Flashnux

GNU/Linux man pages

Livre :
Expressions régulières,
Syntaxe et mise en oeuvre :

ISBN : 978-2-7460-9712-4
EAN : 9782746097124
(Editions ENI)

Unix

Unix v7

grep(1)


GREP

GREP

NAME
SYNOPSIS
DESCRIPTION
SEE ALSO
DIAGNOSTICS
BUGS

NAME

grep, egrep, fgrep − search a file for a pattern

SYNOPSIS

grep [ option ] ... expression [ file ] ...

egrep [ option ] ... [ expression ] [ file ] ...

fgrep [ option ] ... [ strings ] [ file ]

DESCRIPTION

Commands of the grep family search the input files (standard input default) for lines matching a pattern. Normally, each line found is copied to the standard output; unless the −h flag is used, the file name is shown if there is more than one input file.

Grep patterns are limited regular expressions in the style of ed(1); it uses a compact nondeterministic algorithm. Egrep patterns are full regular expressions; it uses a fast deterministic algorithm that sometimes needs exponential space. Fgrep patterns are fixed strings; it is fast and compact.

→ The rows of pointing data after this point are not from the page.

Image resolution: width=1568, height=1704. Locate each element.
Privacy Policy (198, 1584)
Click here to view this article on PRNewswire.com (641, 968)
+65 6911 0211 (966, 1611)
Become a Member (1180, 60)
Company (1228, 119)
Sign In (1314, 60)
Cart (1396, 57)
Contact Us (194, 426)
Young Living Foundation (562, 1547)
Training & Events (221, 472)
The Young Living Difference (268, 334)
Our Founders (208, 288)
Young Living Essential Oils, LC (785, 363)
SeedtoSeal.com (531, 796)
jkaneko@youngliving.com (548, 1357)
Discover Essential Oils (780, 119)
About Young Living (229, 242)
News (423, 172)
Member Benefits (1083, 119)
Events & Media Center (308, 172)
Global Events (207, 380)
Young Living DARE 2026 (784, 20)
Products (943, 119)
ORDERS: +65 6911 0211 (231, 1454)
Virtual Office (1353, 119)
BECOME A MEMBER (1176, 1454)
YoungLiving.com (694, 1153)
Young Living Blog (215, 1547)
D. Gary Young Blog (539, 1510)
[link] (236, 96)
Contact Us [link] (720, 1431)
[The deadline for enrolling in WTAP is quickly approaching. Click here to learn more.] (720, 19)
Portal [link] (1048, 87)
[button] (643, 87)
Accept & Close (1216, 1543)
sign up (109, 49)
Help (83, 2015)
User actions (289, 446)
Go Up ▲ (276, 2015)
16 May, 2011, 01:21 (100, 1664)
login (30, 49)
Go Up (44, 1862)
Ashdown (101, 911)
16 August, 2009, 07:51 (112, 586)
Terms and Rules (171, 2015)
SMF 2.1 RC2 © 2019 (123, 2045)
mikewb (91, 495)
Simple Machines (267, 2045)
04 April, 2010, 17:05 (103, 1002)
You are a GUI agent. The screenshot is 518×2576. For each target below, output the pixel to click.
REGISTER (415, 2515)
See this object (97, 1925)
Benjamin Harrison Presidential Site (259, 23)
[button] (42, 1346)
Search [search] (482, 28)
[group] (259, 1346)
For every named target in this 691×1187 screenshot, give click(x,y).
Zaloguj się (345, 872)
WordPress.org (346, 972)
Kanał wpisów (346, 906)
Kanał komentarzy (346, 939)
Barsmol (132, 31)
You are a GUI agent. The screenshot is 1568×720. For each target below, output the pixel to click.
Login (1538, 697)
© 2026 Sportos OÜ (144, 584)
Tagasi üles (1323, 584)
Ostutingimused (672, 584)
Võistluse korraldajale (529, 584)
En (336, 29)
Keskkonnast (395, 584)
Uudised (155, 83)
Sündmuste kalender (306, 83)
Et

The following options are recognized.

−v

All lines but those matching are printed.

−c

Only a count of matching lines is printed.

−l

The names of files with matching lines are listed (once) separated by newlines.

−n

Each line is preceded by its line number in the file.

−b

Each line is preceded by the block number on which it was found. This is sometimes useful in locating disk block numbers by context.

−s

No output is produced, only status.

−h

Do not print filename headers with output lines.

−y

Lower case letters in the pattern will also match upper case letters in the input (grep only).

−e expression

Same as a simple expression argument, but useful when the expression begins with a −.

−f file

The regular expression (egrep) or string list (fgrep) is taken from the file.

−x

(Exact) only lines matched in their entirety are printed (fgrep only).

Care should be taken when using the characters $ * [ ^ | ? ´ " ( ) and \ in the expression as they are also meaningful to the Shell. It is safest to enclose the entire expression argument in single quotes ´ ´.

Fgrep searches for lines that contain one of the (newline-separated) strings.

Egrep accepts extended regular expressions. In the following description ’character’ excludes newline:

A \ followed by a single character matches that character.

The character ^ ($) matches the beginning (end) of a line.

A . matches any character.

A single character not otherwise endowed with special meaning matches that character.

A string enclosed in brackets [] matches any single character from the string. Ranges of ASCII character codes may be abbreviated as in ’a−z0−9’. A ] may occur only as the first character of the string. A literal − must be placed where it can’t be mistaken as a range indicator.

A regular expression followed by * (+, ?) matches a sequence of 0 or more (1 or more, 0 or 1) matches of the regular expression.

Two regular expressions concatenated match a match of the first followed by a match of the second.

Two regular expressions separated by | or newline match either a match for the first or a match for the second.

A regular expression enclosed in parentheses matches a match for the regular expression.

The order of precedence of operators at the same parenthesis level is [] then *+? then concatenation then | and newline.

SEE ALSO

ed(1), sed(1), sh(1)

DIAGNOSTICS

Exit status is 0 if any matches are found, 1 if none, 2 for syntax errors or inaccessible files.

BUGS

Ideally there should be only one grep, but we don’t know a single algorithm that spans a wide enough range of space-time tradeoffs.

Lines are limited to 256 characters; longer lines are truncated.